Work request
Go through the lines below and copy any that hold the string "agent".

Material supplied
□ □ □

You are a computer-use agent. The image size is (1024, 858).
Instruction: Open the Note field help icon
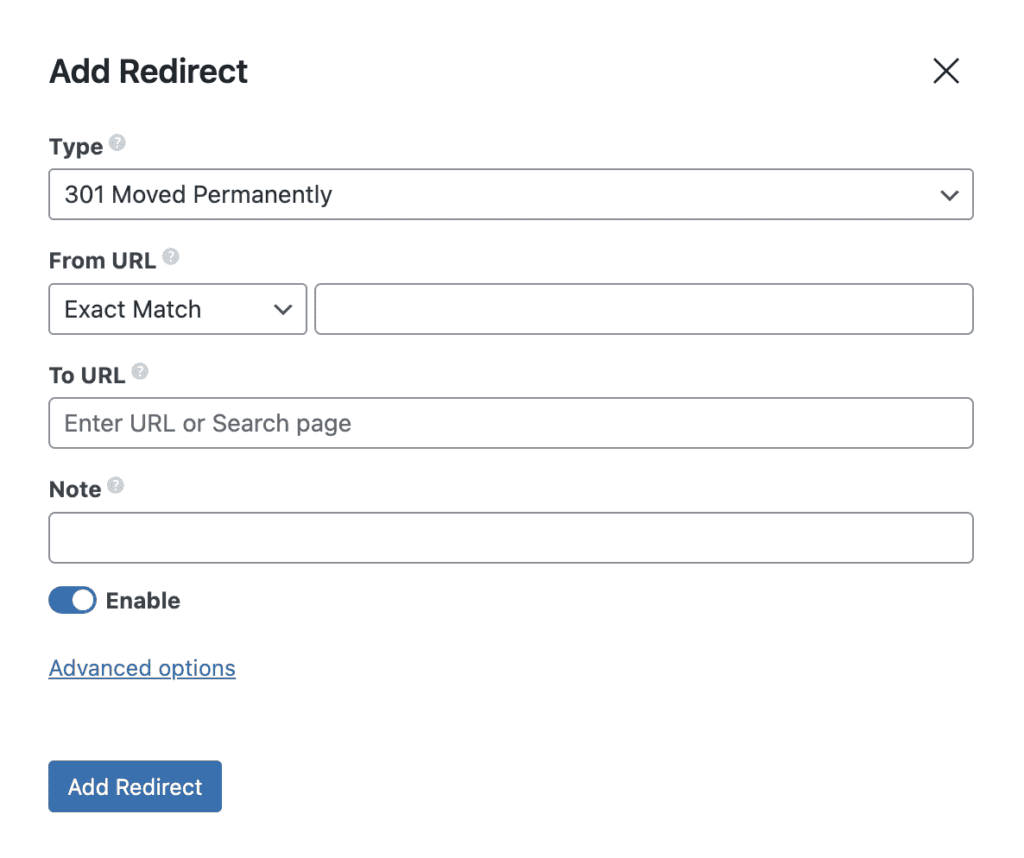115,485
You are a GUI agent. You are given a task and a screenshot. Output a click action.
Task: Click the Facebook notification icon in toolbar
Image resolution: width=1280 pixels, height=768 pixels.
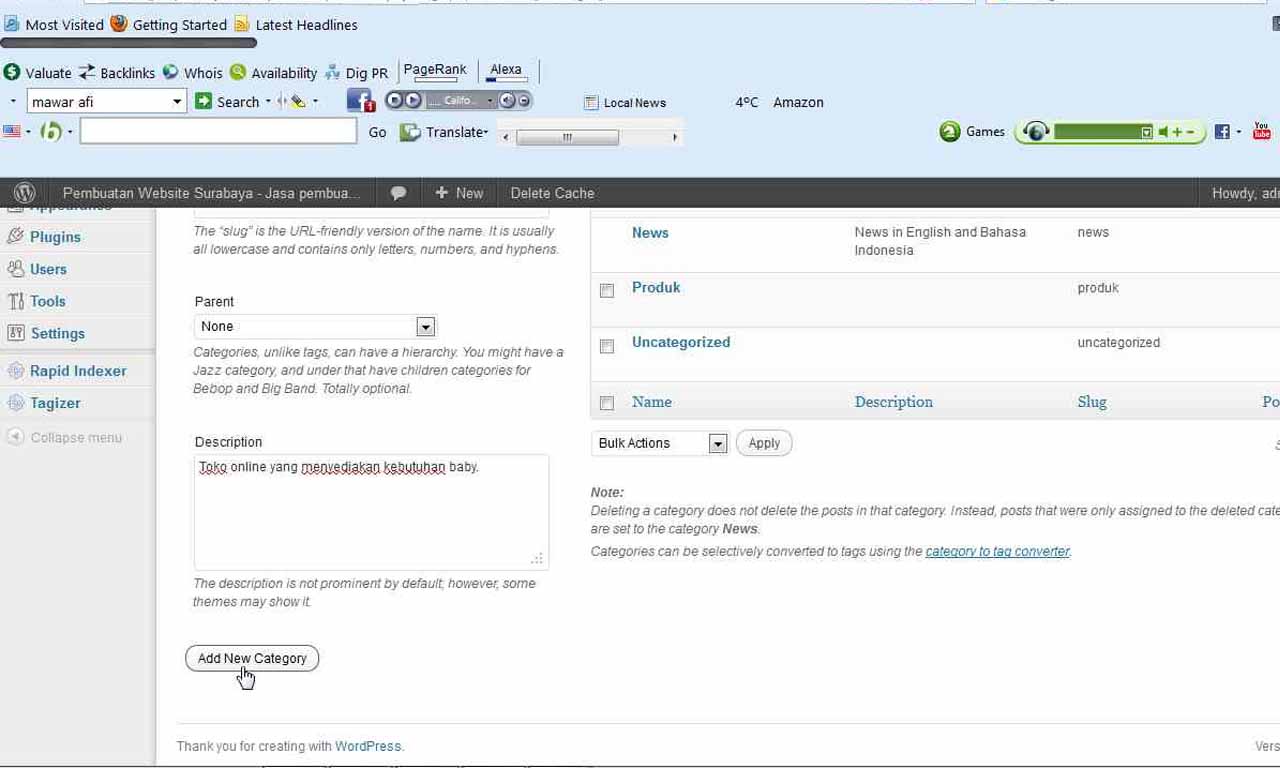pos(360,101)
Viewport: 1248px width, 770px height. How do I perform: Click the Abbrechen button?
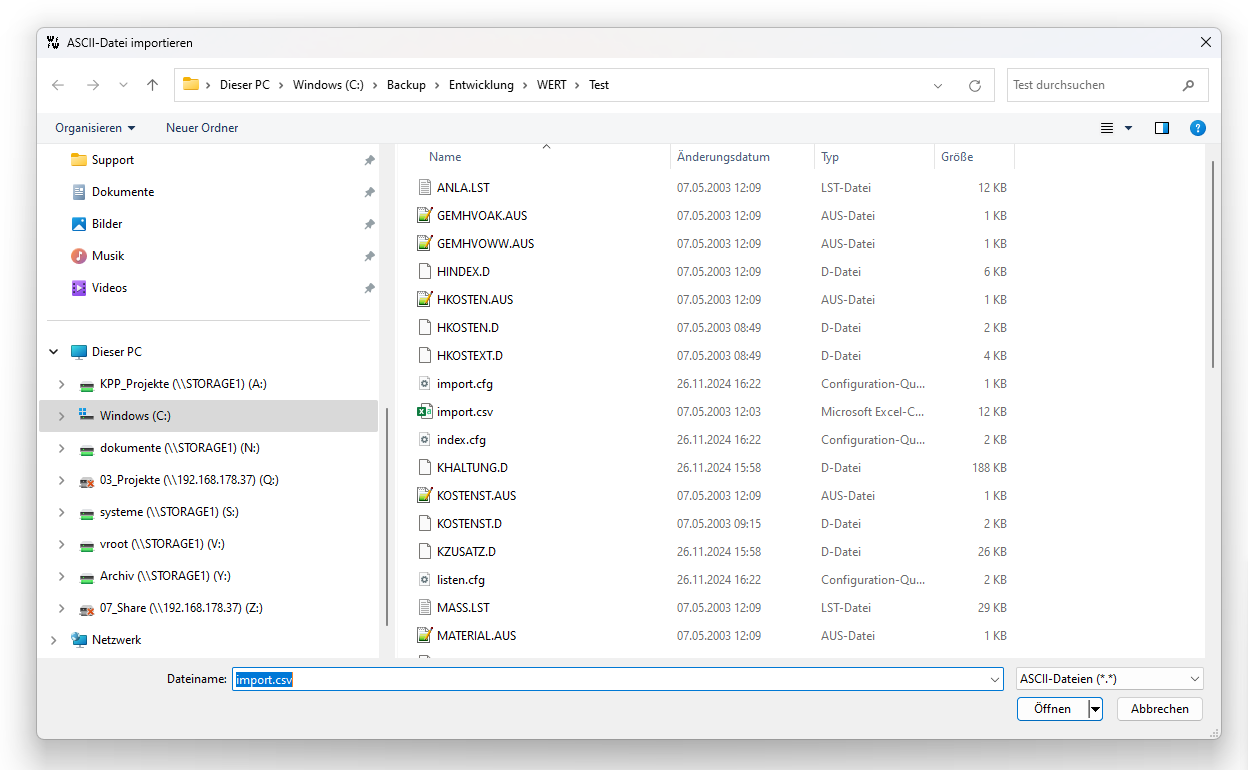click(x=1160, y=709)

□ □ □

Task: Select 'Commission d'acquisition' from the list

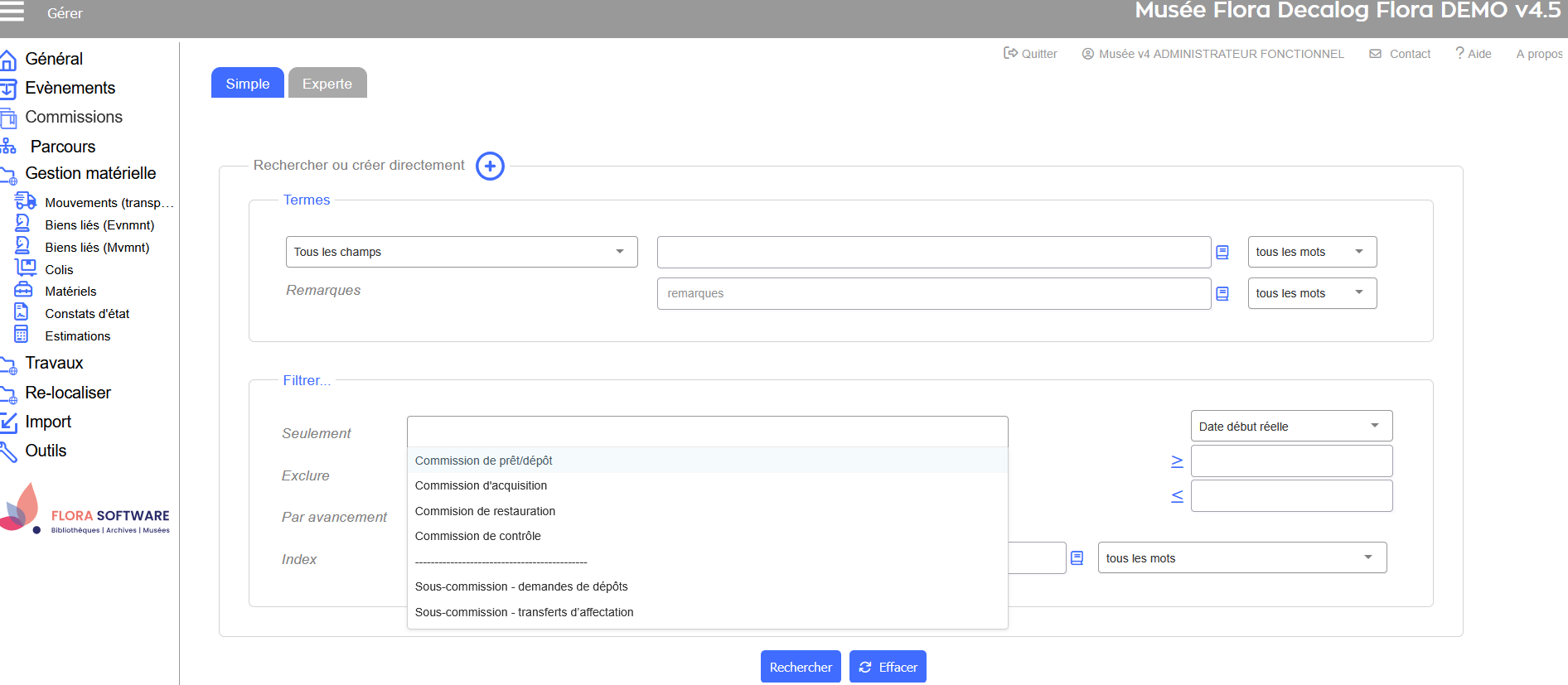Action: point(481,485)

□ □ □

Expected output
You are a computer-use agent. The image size is (1024, 858).
You are a GUI agent. You are given a task and a screenshot. Output a click action.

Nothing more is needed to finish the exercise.